In fact, in most corporate bond sectors, index yields are declining despite that spread weakness (which has been moderate given the equity volatility). But only in the sterling, euro-denominated AT1 and non-financial corporate hybrid markets are yields close to their record lows – now just around 4bp, 35bp and 7bp off them, respectively.
So we have had a limited spread impact in sterling corporate credit and the CoCo market. The reasons are several. Few are going to sell CoCo because of the bid for anything which has a decent yield. Spreads are 20bp tighter.
It’s likely an overweight sector recommendation for this year for most portfolios. The bonds are like gold dust. And after last year’s 15%+ returns, it is still delivering this year (+1.4% in January).
In sterling, spreads are 5bp tighter on the index (euro-IG is +2bp in comparison, end January). There’s never a huge amount of issuance and there’s a bit of a Brexit-related bounce in demand for the product. It’s helpful that the BoE has room for – and likely will – be cutting rates soon.
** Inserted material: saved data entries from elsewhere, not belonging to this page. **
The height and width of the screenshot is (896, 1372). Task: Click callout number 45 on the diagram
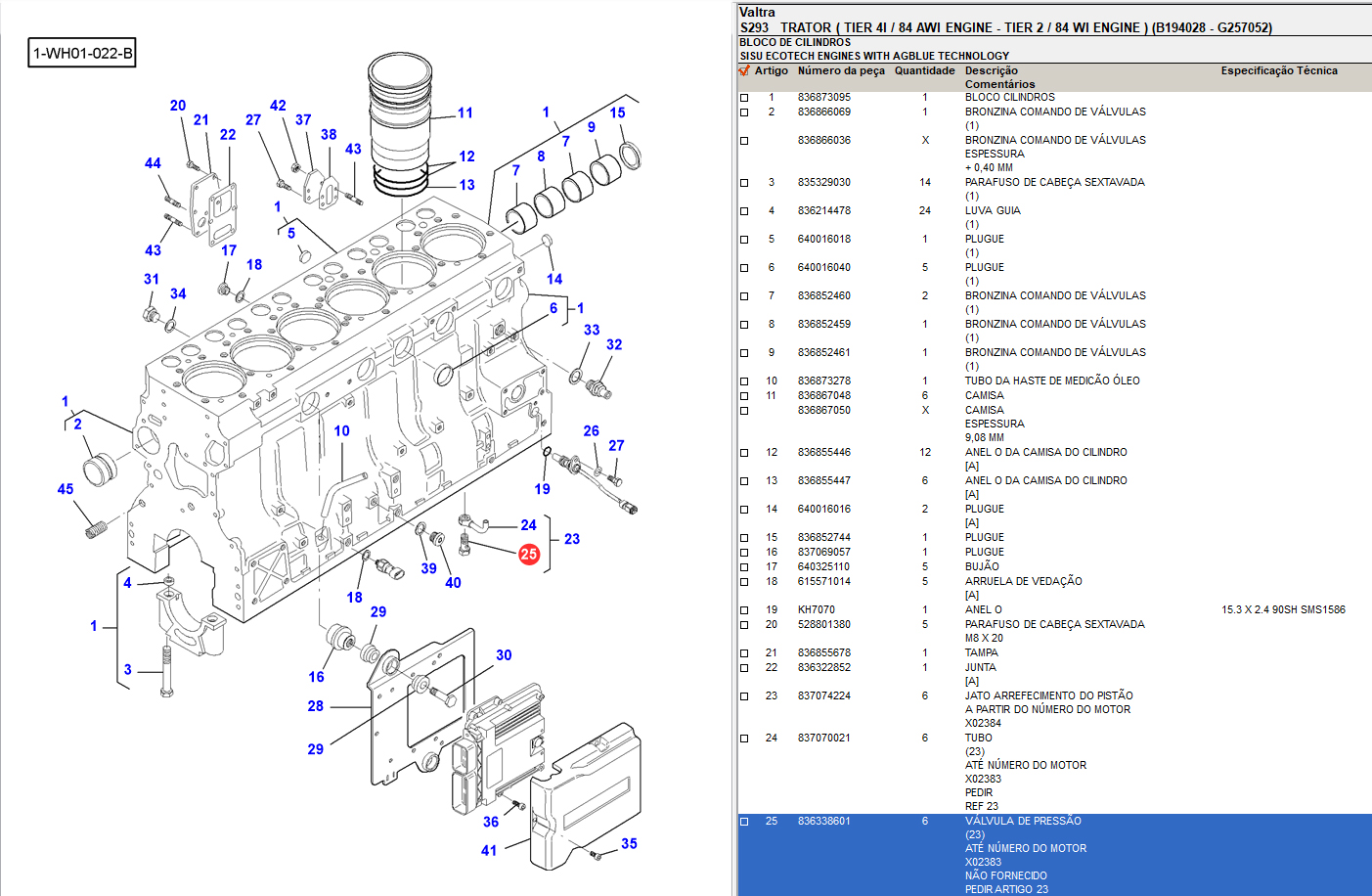point(66,489)
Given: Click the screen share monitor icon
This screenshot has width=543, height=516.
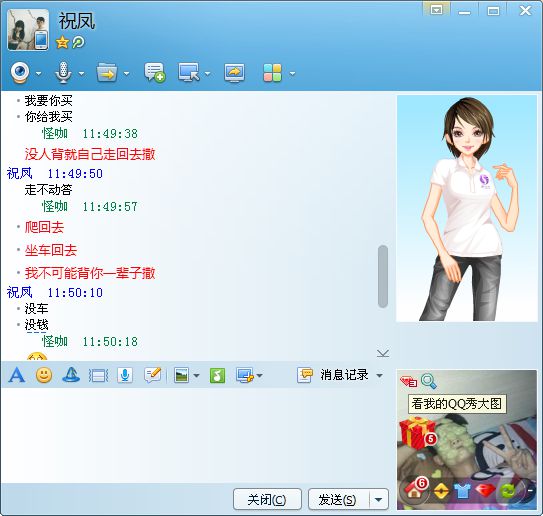Looking at the screenshot, I should pos(234,73).
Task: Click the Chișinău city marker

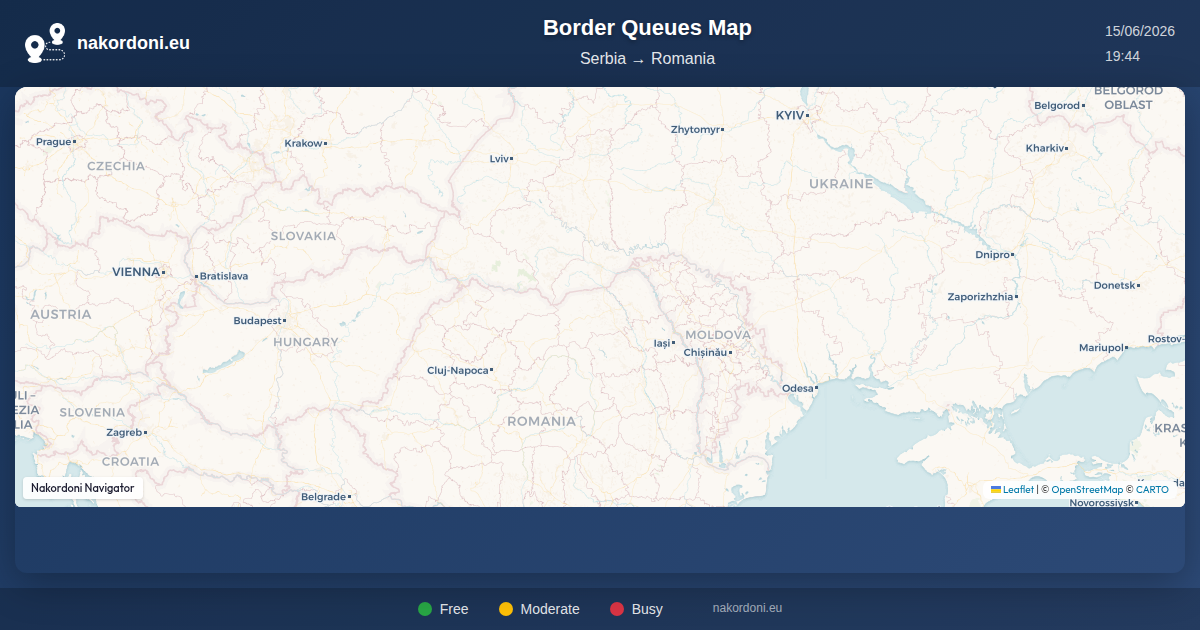Action: click(x=730, y=353)
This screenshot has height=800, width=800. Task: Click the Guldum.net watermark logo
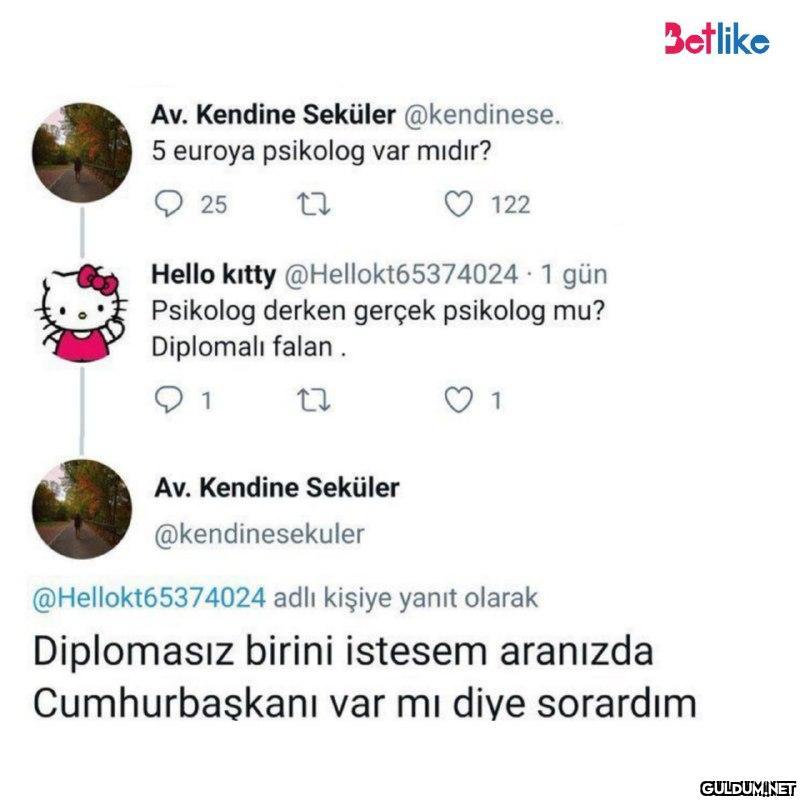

The market is a longer-duration one at 8 years (versus 5 years for euro credit) and the Gilt rally has helped the index return an outperforming 2.4% in January. There’s a lot to like.
There is room for the two markets to continue to remain as well supported as they are, and we think investor support will remain in place for 2020.
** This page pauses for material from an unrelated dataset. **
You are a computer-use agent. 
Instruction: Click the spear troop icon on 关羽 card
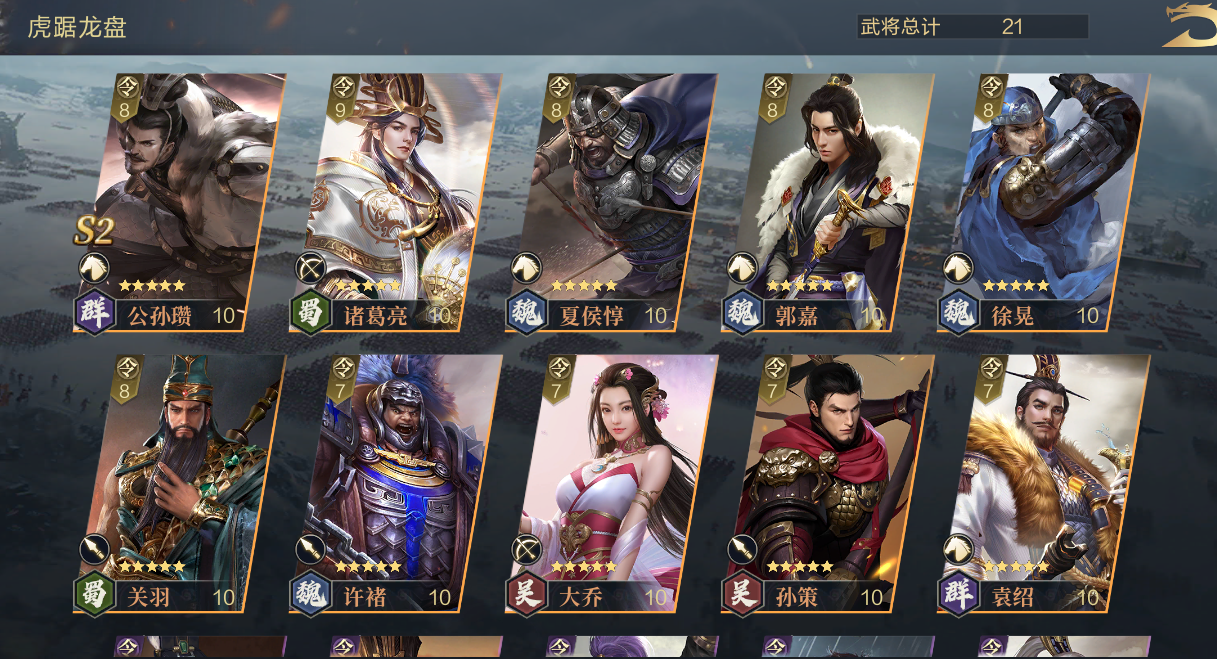pos(94,548)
However, we can’t get too excited about the non-financial corporate hybrid sector (+0.2% returns in January, spreads +19bp). We do recognise that it is a core holding though and supply dynamics are hit and miss. But it is richer than the other two mentioned sectors, in our view.
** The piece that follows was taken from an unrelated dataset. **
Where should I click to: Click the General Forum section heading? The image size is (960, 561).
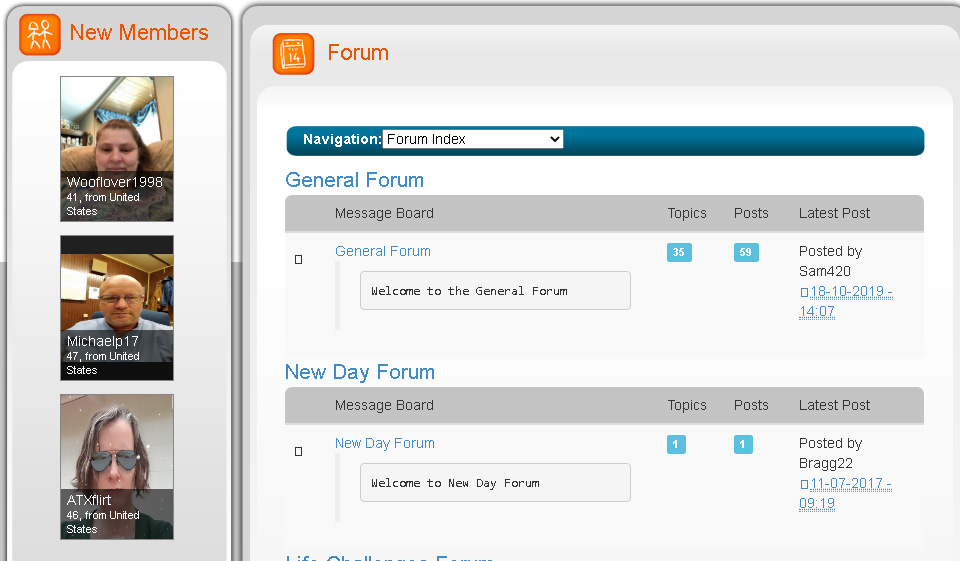(x=355, y=180)
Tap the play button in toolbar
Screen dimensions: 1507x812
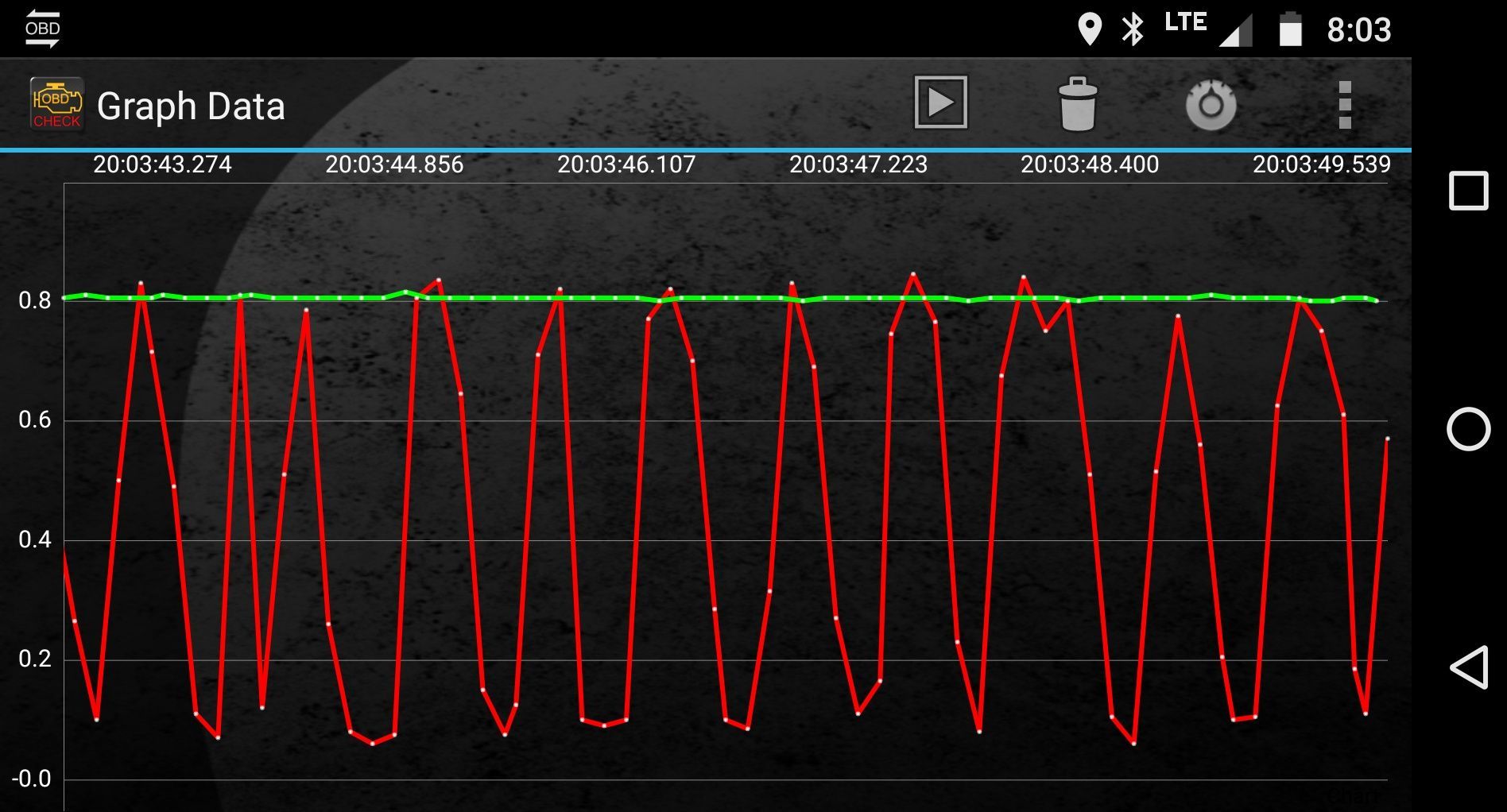[940, 102]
Overall, European credit has done relatively well in the opening five weeks of the year. Returns are positive across all the various sectors with higher beta credit and sterling markets outperforming as highlighted above. We don’t think any strategies need to change.
That is, the bias of any portfolio should be towards higher beta risk, achieved through moving down the credit curve and taking a slightly longer duration positioning.
Primary spurs into life
The primary markets were in much better shape after several sessions where they took a bit of a back seat.
Given our comment above, Telia issued €500m in a 61NC6.25 green hybrid priced to yield just 1.5%, which was 37.5bp inside the opening guidance with interest for the deal at €3.2bn. Volvo followed up with a €300m 3-year at midswaps+32bp as it took 28bp off the initial guidance at final pricing with books at €2.5bn.
However, IBM’s 3-tranche effort was the biggie in the session. The US giant issued €1.3bn in an 8-year at midswaps+45bp (-20bp versus IPT), €1.6bn in a 12-year at midswaps+60bp (also 20bp inside IPT) and €850m in a 20-year at midswaps+88bp (-22bp versus IPT). Combined books came in at over €8bn for the €3.75bn transaction. It was the third 3-tranche deal of the year (BMW and E.ON the others) but the largest haul.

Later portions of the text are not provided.